July 12, 2012 admin

Racism

Where does the Jewish protest against racism begin?

It doesn’t start with the Jewish People’s long experience of exile. It commences even earlier, in a time almost before time itself, on the sixth day of creation, when God is understood to say ‘Let us make man in our image and according to our likeness’. (Genesis 1:26) ‘Man’ here is neither black nor white, neither Jewish nor non-Jewish, for no such divisions exist. All life is sacred and God is present in every human form. There is no person devoid of God’s image and whose existence does not reveal some unique, otherwise unapprehended aspect of God’s world. Nor is the word ‘man’ gender-specific, suggests the Talmud, for the first person was neither male nor female, but both.

The story is told of how Rabbi Elazar son of Rabbi Shimeon was returning home from his studies when he met a man described as ‘exceedingly ugly’. Proud of having learnt so much, he rudely failed to return the stranger’s greeting and called out instead, ‘Empty head, is everyone in your city as ugly as you?’ ‘Go’, said the man, ‘And tell the maker who fashioned me how ugly his works are!’ Instantly recognising his sin, Rabbi Elazar dismounted from his donkey and begged forgiveness. If only those who call Jews, Asians, Muslims, Africans or any one else ‘ugly’ would recognise as quickly that we are made in the same image and hurt in similar ways, and climb down from the easy haven of our racism, and apologise.

‘You shall love the stranger like your own self, for you were strangers in the Land of Egypt’, teaches the Torah (Leviticus 19:24). Rabbi Natan comments sharply, ‘Don’t lay your own blemish upon others’. Is it really a blot or blemish to be a stranger? One would have hoped not. But Rabbi Natan is reflecting on the already long Jewish experience of marginalisation and dispossession, on the slave-market and the overseer’s whip.
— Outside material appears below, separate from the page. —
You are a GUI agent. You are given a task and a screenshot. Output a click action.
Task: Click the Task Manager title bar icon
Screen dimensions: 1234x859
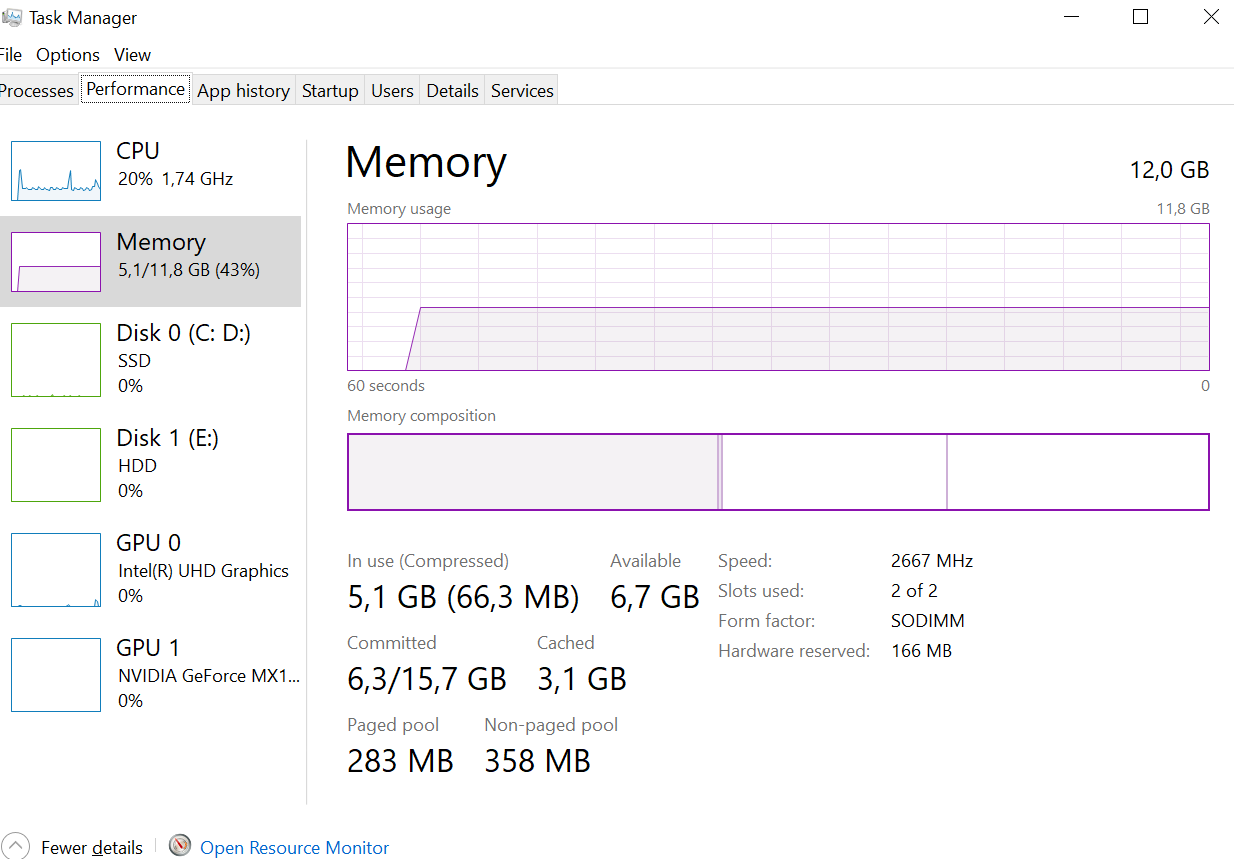point(12,17)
He knows. Had he written not in the 2ndbut in the 20th century his comment would surely have been stronger.

Jews have long been, and continue to be, victims of what has been called ‘the oldest hate’. It therefore troubled me when a Muslim colleague asked for my help. The English Defence League have exploited the Israeli flag in anti-Islam rallies, co-opting the beautiful symbol of our hope and freedom and into a disgusting campaign. Purportedly Jewish bloggers have written virulent anti-Muslim poison. There is only one response: Not in Judaism’s name, which commands us to stand alongside anyone who is the victim of such hate.

I was pained, too, to read the words of Aliyana Traison, Deputy Editor of Haaretz, following vicious attacks on Africans in the South Tel Aviv where she lives: ‘The racism that has engulfed Israeli society cannot be ignored, lest we wish to destroy ourselves.’ She’s not afraid to live alone in her street, she continues, but ‘I am afraid…to live alone in a hateful society. I am afraid to live alone in a country where my government supports discrimination and racism.’ This, she adds, in a land created by refugees as a haven for those who know what that means.

And what is it like around the corner from us? I was pained also, but moved, to learn from members of our own community of how they struggled to prevent an NHS hospital from turning onto the sodden street a homeless asylum-seeker the day after her baby’s birth.

These issues define the living meaning of our Judaism. There’s none of us they don’t concern.